## Task directions
Copy, word for word, the lines of the records that begin at the line containing "is (1181, 1572)." and end after the line containing "Image resolution: width=2408".

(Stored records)
* * * *
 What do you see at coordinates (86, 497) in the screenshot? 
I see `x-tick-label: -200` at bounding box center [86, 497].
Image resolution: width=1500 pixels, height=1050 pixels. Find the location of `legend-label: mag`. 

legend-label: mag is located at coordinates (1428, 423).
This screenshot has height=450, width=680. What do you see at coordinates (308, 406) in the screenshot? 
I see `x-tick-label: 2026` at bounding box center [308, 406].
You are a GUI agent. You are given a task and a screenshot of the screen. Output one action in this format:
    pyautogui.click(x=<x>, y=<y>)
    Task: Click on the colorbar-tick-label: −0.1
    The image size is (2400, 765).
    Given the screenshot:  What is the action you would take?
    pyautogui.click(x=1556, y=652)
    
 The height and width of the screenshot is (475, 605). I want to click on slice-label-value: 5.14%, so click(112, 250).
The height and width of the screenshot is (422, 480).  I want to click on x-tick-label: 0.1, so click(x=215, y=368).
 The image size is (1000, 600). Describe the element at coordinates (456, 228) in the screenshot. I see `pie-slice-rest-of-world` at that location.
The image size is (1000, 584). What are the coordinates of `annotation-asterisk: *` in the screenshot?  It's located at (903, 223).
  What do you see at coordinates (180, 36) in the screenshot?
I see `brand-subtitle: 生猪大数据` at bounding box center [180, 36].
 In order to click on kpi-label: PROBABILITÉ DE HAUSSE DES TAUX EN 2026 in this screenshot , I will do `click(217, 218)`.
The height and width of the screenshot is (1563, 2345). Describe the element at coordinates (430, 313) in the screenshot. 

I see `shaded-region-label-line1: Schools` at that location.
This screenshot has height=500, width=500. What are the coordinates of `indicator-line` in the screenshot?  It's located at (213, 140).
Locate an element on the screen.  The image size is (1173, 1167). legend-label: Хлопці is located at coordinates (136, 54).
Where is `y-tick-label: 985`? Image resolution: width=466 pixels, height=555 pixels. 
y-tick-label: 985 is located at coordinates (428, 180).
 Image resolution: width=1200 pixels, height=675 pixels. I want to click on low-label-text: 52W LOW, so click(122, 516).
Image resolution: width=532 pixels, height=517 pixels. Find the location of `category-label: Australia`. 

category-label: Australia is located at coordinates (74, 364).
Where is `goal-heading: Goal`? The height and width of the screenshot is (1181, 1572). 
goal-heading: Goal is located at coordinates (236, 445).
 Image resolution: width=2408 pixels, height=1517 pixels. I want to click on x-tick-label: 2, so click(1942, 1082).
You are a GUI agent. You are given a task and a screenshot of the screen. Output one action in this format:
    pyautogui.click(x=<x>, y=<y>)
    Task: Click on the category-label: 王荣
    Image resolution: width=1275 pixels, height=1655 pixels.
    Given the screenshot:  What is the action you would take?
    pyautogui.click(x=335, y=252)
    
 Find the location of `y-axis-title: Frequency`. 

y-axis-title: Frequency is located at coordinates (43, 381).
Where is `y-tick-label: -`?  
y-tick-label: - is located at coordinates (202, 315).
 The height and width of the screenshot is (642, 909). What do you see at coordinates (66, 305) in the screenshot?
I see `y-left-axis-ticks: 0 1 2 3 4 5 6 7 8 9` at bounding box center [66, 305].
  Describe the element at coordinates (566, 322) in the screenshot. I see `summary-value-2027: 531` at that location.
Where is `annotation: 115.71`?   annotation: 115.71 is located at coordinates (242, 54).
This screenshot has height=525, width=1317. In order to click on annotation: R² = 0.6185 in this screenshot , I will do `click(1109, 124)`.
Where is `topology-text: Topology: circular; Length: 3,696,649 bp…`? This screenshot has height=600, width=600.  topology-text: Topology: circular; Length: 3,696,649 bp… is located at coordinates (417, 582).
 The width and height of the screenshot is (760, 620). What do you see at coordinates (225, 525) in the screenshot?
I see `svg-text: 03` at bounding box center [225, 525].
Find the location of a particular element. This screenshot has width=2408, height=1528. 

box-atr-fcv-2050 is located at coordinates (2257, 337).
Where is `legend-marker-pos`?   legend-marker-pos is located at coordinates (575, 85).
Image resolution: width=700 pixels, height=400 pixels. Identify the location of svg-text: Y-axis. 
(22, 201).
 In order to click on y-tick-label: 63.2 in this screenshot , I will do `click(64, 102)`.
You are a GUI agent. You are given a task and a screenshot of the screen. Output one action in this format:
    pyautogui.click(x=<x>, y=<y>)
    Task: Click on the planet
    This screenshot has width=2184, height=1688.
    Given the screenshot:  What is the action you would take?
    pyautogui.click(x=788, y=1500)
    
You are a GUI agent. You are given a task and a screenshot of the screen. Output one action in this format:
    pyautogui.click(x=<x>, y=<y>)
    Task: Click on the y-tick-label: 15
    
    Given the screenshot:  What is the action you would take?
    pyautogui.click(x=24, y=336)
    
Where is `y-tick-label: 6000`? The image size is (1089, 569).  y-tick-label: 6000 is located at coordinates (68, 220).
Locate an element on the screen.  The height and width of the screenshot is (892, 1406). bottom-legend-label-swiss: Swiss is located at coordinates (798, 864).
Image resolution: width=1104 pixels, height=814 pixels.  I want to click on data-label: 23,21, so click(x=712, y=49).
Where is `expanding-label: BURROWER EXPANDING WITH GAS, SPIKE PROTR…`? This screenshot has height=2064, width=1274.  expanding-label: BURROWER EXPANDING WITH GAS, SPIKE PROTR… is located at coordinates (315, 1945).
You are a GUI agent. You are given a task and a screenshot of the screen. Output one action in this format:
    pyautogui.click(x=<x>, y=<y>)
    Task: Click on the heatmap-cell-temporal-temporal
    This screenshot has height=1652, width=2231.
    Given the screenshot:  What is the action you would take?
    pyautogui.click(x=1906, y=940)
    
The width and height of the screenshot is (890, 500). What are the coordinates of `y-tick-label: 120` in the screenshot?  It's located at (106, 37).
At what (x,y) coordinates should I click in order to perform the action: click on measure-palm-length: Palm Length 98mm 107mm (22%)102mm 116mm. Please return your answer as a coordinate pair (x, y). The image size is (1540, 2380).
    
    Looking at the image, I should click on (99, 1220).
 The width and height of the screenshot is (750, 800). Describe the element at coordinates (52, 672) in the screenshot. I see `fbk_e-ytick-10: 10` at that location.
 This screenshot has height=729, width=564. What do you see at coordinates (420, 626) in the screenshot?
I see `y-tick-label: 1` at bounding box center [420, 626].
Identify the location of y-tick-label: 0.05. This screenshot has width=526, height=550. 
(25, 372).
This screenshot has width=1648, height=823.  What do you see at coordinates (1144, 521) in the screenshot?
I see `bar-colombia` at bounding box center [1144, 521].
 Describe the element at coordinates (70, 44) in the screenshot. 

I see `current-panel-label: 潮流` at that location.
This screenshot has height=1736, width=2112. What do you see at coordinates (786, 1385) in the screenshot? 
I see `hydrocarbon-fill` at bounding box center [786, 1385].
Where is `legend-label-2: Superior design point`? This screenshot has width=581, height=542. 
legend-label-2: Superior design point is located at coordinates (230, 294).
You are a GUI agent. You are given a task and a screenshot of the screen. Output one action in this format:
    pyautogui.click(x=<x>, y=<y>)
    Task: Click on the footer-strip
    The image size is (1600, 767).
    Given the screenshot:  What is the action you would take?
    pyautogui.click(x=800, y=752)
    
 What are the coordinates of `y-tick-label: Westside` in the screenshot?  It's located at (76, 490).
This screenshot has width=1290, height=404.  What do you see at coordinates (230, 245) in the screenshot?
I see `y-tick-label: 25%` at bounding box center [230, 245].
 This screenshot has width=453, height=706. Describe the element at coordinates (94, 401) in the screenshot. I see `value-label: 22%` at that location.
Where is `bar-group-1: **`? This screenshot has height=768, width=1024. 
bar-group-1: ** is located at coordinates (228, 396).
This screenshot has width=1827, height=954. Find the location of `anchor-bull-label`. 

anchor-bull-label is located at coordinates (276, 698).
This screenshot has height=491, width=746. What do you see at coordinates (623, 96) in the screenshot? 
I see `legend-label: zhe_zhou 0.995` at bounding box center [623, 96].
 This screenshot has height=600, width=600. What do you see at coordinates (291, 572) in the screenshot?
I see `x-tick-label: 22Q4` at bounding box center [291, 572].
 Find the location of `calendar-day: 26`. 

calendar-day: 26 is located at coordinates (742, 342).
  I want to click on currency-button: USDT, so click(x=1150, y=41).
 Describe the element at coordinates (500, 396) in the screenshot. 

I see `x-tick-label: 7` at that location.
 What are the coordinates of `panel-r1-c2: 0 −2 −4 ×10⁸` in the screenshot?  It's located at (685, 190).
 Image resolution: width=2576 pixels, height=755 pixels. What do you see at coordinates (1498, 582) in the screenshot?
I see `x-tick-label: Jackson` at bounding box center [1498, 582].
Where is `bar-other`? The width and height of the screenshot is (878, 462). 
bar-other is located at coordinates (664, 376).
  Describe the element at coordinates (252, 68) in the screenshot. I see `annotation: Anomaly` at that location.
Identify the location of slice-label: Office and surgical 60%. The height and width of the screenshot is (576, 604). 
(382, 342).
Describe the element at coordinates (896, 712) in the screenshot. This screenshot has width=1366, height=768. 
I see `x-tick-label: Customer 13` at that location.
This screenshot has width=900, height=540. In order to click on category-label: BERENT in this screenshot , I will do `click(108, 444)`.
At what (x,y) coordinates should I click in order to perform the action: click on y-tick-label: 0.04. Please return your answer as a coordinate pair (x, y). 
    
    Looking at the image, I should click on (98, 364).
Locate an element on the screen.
* * * *
## Response area
Where is `goal-heading: Goal`? The height and width of the screenshot is (1181, 1572). 
goal-heading: Goal is located at coordinates (236, 445).
 Image resolution: width=2408 pixels, height=1517 pixels. I want to click on x-tick-label: 2, so click(1942, 1082).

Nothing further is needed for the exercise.